§ YOUR INSTRUCTIONS
Copy every one of the records below verbatim.

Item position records

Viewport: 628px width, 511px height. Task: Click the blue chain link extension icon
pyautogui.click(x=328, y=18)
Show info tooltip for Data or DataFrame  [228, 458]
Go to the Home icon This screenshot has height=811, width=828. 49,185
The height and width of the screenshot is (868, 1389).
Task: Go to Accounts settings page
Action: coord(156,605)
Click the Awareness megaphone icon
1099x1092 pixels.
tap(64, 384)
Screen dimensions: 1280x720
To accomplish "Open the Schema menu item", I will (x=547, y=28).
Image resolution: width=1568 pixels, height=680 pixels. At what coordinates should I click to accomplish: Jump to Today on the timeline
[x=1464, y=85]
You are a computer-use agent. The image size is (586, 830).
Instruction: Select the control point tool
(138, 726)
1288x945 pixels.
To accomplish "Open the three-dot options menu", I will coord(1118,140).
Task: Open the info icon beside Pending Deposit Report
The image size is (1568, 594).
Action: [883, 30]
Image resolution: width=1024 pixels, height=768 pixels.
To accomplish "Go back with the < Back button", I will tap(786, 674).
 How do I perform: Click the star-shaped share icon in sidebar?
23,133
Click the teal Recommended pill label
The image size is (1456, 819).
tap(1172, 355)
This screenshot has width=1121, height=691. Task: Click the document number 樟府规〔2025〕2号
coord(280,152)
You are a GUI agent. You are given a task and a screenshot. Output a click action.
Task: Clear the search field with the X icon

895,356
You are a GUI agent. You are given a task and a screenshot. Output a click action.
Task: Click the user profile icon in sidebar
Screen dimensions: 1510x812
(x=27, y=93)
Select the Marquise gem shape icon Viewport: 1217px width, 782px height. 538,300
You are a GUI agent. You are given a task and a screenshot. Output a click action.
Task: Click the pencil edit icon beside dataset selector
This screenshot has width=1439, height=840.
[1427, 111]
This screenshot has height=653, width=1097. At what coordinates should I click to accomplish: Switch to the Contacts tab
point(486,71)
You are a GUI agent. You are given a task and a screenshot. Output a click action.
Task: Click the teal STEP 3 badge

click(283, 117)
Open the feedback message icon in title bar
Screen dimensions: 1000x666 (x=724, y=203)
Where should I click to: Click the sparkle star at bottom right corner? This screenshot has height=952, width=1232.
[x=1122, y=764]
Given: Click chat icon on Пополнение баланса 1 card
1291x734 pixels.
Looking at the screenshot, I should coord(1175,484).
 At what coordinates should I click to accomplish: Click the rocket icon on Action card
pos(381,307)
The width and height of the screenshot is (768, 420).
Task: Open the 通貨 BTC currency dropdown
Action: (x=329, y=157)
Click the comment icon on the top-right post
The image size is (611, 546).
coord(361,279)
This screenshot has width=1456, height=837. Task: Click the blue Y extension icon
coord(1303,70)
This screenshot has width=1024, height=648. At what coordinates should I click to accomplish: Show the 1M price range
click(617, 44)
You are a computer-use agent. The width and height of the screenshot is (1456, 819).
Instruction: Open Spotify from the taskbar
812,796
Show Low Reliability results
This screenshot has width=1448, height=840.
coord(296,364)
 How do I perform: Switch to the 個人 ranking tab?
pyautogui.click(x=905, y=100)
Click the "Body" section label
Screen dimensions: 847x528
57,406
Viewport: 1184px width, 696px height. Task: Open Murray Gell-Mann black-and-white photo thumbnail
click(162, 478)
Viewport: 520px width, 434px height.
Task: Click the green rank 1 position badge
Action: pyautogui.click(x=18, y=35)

§ TASK ANSWER
Viewport: 628px width, 511px height. Task: Click the blue chain link extension icon
pyautogui.click(x=328, y=18)
Show info tooltip for Data or DataFrame  [228, 458]
Go to the Home icon This screenshot has height=811, width=828. 49,185
The height and width of the screenshot is (868, 1389).
Task: Go to Accounts settings page
Action: coord(156,605)
Click the Awareness megaphone icon
1099x1092 pixels.
tap(64, 384)
Screen dimensions: 1280x720
To accomplish "Open the Schema menu item", I will (x=547, y=28).
Image resolution: width=1568 pixels, height=680 pixels. At what coordinates should I click to accomplish: Jump to Today on the timeline
[x=1464, y=85]
You are a computer-use agent. The image size is (586, 830).
Instruction: Select the control point tool
(138, 726)
1288x945 pixels.
To accomplish "Open the three-dot options menu", I will coord(1118,140).
Task: Open the info icon beside Pending Deposit Report
The image size is (1568, 594).
Action: [883, 30]
Image resolution: width=1024 pixels, height=768 pixels.
To accomplish "Go back with the < Back button", I will tap(786, 674).
 How do I perform: Click the star-shaped share icon in sidebar?
23,133
Click the teal Recommended pill label
The image size is (1456, 819).
tap(1172, 355)
This screenshot has width=1121, height=691. Task: Click the document number 樟府规〔2025〕2号
coord(280,152)
You are a GUI agent. You are given a task and a screenshot. Output a click action.
Task: Clear the search field with the X icon

895,356
You are a GUI agent. You are given a task and a screenshot. Output a click action.
Task: Click the user profile icon in sidebar
Screen dimensions: 1510x812
(x=27, y=93)
Select the Marquise gem shape icon Viewport: 1217px width, 782px height. 538,300
You are a GUI agent. You are given a task and a screenshot. Output a click action.
Task: Click the pencil edit icon beside dataset selector
This screenshot has width=1439, height=840.
[1427, 111]
This screenshot has height=653, width=1097. At what coordinates should I click to accomplish: Switch to the Contacts tab
point(486,71)
You are a GUI agent. You are given a task and a screenshot. Output a click action.
Task: Click the teal STEP 3 badge

click(283, 117)
Open the feedback message icon in title bar
Screen dimensions: 1000x666 (x=724, y=203)
Where should I click to: Click the sparkle star at bottom right corner? This screenshot has height=952, width=1232.
[x=1122, y=764]
Given: Click chat icon on Пополнение баланса 1 card
1291x734 pixels.
Looking at the screenshot, I should coord(1175,484).
 At what coordinates should I click to accomplish: Click the rocket icon on Action card
pos(381,307)
The width and height of the screenshot is (768, 420).
Task: Open the 通貨 BTC currency dropdown
Action: (x=329, y=157)
Click the comment icon on the top-right post
The image size is (611, 546).
coord(361,279)
This screenshot has width=1456, height=837. Task: Click the blue Y extension icon
coord(1303,70)
This screenshot has width=1024, height=648. At what coordinates should I click to accomplish: Show the 1M price range
click(617, 44)
You are a computer-use agent. The width and height of the screenshot is (1456, 819).
Instruction: Open Spotify from the taskbar
812,796
Show Low Reliability results
This screenshot has width=1448, height=840.
coord(296,364)
 How do I perform: Switch to the 個人 ranking tab?
pyautogui.click(x=905, y=100)
Click the "Body" section label
Screen dimensions: 847x528
57,406
Viewport: 1184px width, 696px height. Task: Open Murray Gell-Mann black-and-white photo thumbnail
click(162, 478)
Viewport: 520px width, 434px height.
Task: Click the green rank 1 position badge
Action: pyautogui.click(x=18, y=35)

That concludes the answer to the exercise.